Here are some silkscreens stored vertically on the floor under some shelves that contain other items for use in making prints.

Lizz DeSimone mentions short-term memory in her goldfish works, a reference to the preposterous suggestion that goldfish have absolutely no memory of anything, but the world is always new to them. Not so. They know, for instance, where to look if you approach the surface to drop food there for them.


Prints are so thin that NPS could display five of them hanging on a string or rope between the main room and gallery space.

When you visit NPS, look everywhere, because there are art prints on view on many surfaces. NPS does a really good job of fitting a lot in a small space.


Here are some of the paints and screens employed in printmaking.

Friend Of This Blog Frank M. sent me link to a story on NJ.com that says that Rutgers-Newark has signed a lease for 57,000 square feet of space on three floors in the 440,000-square-foot former Hahne's Department Store building currently being renovated Downtown, in cooperation with (and for use by?) various arts organizations, among which is mentioned NPS. So perhaps NPS will have substantially more exhibition space once the Hahne's renovation is complete. I'm sure that NPS would have no trouble filling whatever space they get with wonderful works by Newark artists. And remember that once a print is set up, any number of copies can be made, as affords artlovers a chance to pick up a wonderful piece cheap. It won't be one-of-a-kind, but who cares?, if what you want is something that moves you, that you want in your life. A thing of beauty is indeed a joy forever. Just don't try to sell it at a profit, because unless you can wait for 50 or 60 years, while other copies deteriorate or are thrown away, you are not likely to make anything like a fortune from resale.


Prints from prior shows on a side wall.

I will be adding not just the fotos that appear today but also others that don't fit in today's discussion, to the Picasa Online NPS album that I created May 5th.


Lisa Conrad introduced me to the one artist from that show who was present at the time, Lizz DeSimone, who graciously agreed to pose for me by her favorite part of her show, first without a goldfish mask.

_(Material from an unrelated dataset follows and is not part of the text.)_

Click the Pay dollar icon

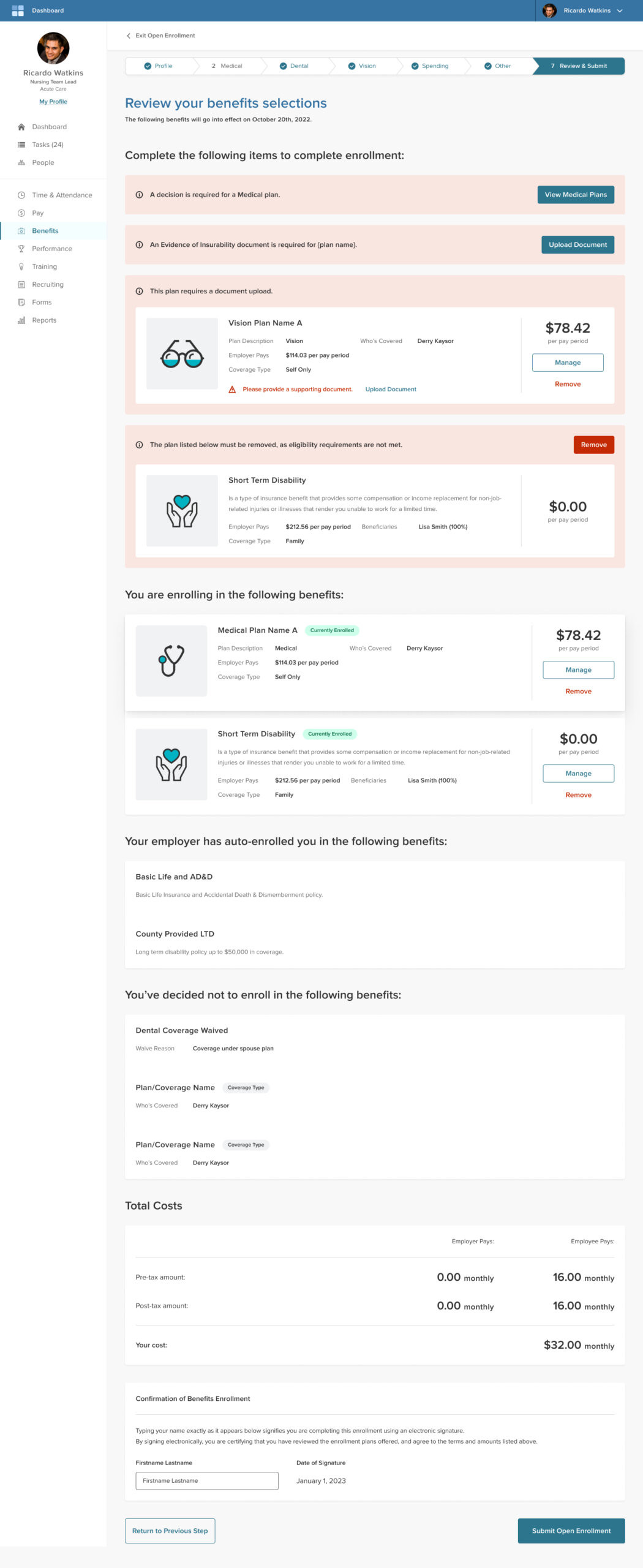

For now, let me just try to whet your esthetic appetite to induce you to get to NPS before the "Printers in Residence" show closes November 2nd. The exhibition is free, and on view at 304 University Avenue, 2nd Floor, Newark, NJ 07102. That is over the former Skipper's Plane Street Pub, and across from Essex County College. Hours as shown on the website are Tuesday – Saturday, 12-10pm. If you are in doubt as to whether visitors are welcome thru all that time, you can fone (973) 643-2772 or send an email inquiry to info@newarkprintshop.org.


The last foto today shows Lizz DeSimone in her goldfish mask. I am reminded of the Lone Ranger (which show is now broadcast regularly, early in the day, on channel 4-2, Cozi TV): "Who was that masked woman?" Lizz DeSimone, Newark-area New Jersey artist.